Being in the northernmost capital city in the world in June means all the elementary school lessons about daylight are true. This was the darkness we were greeted by at 12:30ish a.m. Or 0:30ish a.m. since we're on 24-hour time.

As Pekke, our FlyBus driver said, this is as dark as it gets and were the country not blanketed in clouds, we'd see the sun and the lights wouldn't even be on.

The European hotel experience took a bit of adjustment. When I got dropped off at the hotel, there was no one at the desk. I had emailed the hotel last week asking whether I needed to make special arrangements since I was getting in at like 1:30 a.m., but they assured me that this wouldn't be a problem with their 24-hour desk service. I saw a jacket and messenger bag on the chair but um, no human and no sign saying "be back in" or "if not here do ..."

After 10 minutes of literally standing there and calling out "hello" a few times, I pick up a phone on the desk and think about trying to call the hotel, and voila it rings before I dial. It sounds like someone picks up, but there's no voice. After a few seconds I say "hello" and no answer. Then a few seconds after that I see a guy emerge from a hall carrying a cell phone and he checks me in. Nice guy who explained that the only thing I'm going to be able to get to eat at 2 a.m. is from 1011, which is Iceland's 7-11. Btw, the few Icelanders I've met so far all speak practically perfect English.

The walk around Reykjavik at 2 a.m. was AWESOME. It's narrow streets, beyond safe feeling, even the high-end stores leave their display lights on and there aren't any bars on the windows or any tagging, (except on one sign at the bus station). Being June it's also very light out. I'm starved and exhausted but I'm so energized by being in such a different place that I walk for a good 25 minutes.
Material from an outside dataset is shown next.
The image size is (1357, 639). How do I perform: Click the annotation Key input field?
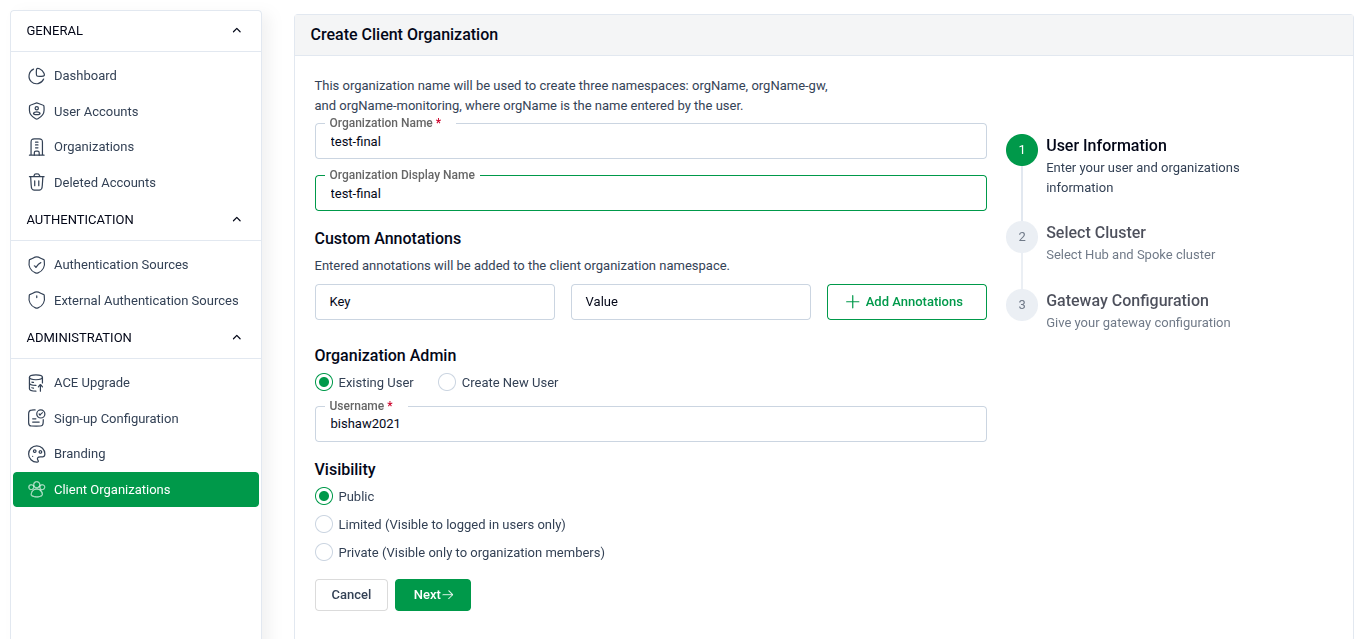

When I get to the 1011 it's underwhelming. Lots of days-old looking pre-made sandwiches, frozen goods (but I have no microwave) and American food (just like America!). :( I ended up buying an OJ and a Myllu Möffin, which was a muffin. More specifically an "original American style" which I didn't notice until I got to my hotel room. Other signs of America included a KFC, Subway, two A-Team bus stop posters and a restaurant on the road from the airport to Reykjavik called "American Style." In a country where cured shark is the national food, I am going to do my best to avoid.

Icelandic word learned: "Takk" (pronounced / tok /) which is "thanks."

And with that I'm off to start Day 1 in Iceland.

1 comment:

conbon said...

i wish i could give you a hug or at least a pat on the back as you break your out-of-the-country virginity. wohoo!